Serious juice-seekers can place orders by phone or online at her website, mejuicepress.com. She even ships to Chiang Mai and Hat Yai once a month. Her concoctions are also available at Bai Miang health food stores and the New Move gym in the Maneeya Building. She also pushes gift boxes and gift coupons. But Fhy has no great plans to expand or open her own shops. “The shelf life is just too short,” she explains. And besides, she isn’t the type who seems to be in it for the business. “Do what you are into and the money will come later” is her creed.
Like most of her clients, she uses the juices for regular “cleanses” and says she has gone from 11 basic mixes to a current 21 flavours of juice because she didn’t want to “get bored” drinking her own product. Among the top-sellers and cleansers are what she terms “hard-core” blends that are mostly vegetables, like an energy-boosting mix of spirulina, lettuce, green apple, celery, parsley, and ginger. Another super-green monster features kale and wheatgrass.
“It isn’t meant to be easy,” she says of swallowing such flavours, but she also sells lighter, tastier mixes of beet and pineapple, apple and mint, and coconut with chia seeds.
She swears that chugging down her elixirs instead of solid food for two days straight is sure to make you feel lighter, peppier, and less sick. But she thinks the main benefit is just getting people to focus on the rest of their lifestyle. “A cleanse is like cleaning your room—after you are done, you are more careful not to mess things up afterwards.”

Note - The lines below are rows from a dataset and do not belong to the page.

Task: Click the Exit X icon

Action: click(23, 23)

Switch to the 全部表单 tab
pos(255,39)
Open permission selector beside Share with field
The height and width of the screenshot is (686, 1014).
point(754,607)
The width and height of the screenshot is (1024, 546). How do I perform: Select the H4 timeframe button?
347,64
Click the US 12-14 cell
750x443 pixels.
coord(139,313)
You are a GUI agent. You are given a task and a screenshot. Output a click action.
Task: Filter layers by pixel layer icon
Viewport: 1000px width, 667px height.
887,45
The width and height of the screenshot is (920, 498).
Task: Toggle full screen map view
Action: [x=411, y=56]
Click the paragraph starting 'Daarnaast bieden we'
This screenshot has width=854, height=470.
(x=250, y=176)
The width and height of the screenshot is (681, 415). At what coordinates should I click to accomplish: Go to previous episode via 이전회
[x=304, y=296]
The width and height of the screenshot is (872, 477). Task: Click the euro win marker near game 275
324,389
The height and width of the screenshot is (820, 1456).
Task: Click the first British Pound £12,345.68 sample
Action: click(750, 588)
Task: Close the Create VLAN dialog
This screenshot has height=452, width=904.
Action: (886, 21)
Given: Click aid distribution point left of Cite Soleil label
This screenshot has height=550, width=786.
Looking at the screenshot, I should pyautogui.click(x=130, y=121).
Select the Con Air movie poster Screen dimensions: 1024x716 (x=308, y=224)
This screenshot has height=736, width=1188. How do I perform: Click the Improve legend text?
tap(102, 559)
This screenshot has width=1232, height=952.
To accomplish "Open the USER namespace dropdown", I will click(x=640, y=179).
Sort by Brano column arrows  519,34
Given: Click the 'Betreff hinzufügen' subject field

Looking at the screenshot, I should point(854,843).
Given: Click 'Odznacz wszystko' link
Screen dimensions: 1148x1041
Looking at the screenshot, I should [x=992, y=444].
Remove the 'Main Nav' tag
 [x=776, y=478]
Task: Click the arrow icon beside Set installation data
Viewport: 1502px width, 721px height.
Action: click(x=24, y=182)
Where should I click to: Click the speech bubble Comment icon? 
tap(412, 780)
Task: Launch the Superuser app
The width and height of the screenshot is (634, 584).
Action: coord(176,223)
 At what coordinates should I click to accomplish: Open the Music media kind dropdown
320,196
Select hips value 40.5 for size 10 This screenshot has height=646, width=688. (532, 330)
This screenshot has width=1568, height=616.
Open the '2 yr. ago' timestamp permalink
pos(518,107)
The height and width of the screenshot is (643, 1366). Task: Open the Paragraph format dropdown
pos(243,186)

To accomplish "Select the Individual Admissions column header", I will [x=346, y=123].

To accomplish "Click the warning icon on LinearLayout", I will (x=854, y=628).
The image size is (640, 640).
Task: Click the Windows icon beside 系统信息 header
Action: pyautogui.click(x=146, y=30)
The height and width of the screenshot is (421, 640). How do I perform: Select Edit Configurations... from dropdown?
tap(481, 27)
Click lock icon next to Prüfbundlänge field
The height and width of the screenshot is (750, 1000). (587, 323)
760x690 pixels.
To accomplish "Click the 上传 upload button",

Amazingly, Bangkok’s self-anointed queen of juice is no self-righteous purist herself. “I actually got inspired at first because I love craft beers. Any kind of craft stuff—that’s always better than the mass-brewed beers.” She even has a taste for fine meat. “I enjoy Joe Sloane’s products, too. The point is to have real food, not junk food. Your body deserves that.”
And Bangkok deserves more healing entrepreneurs like Fhy.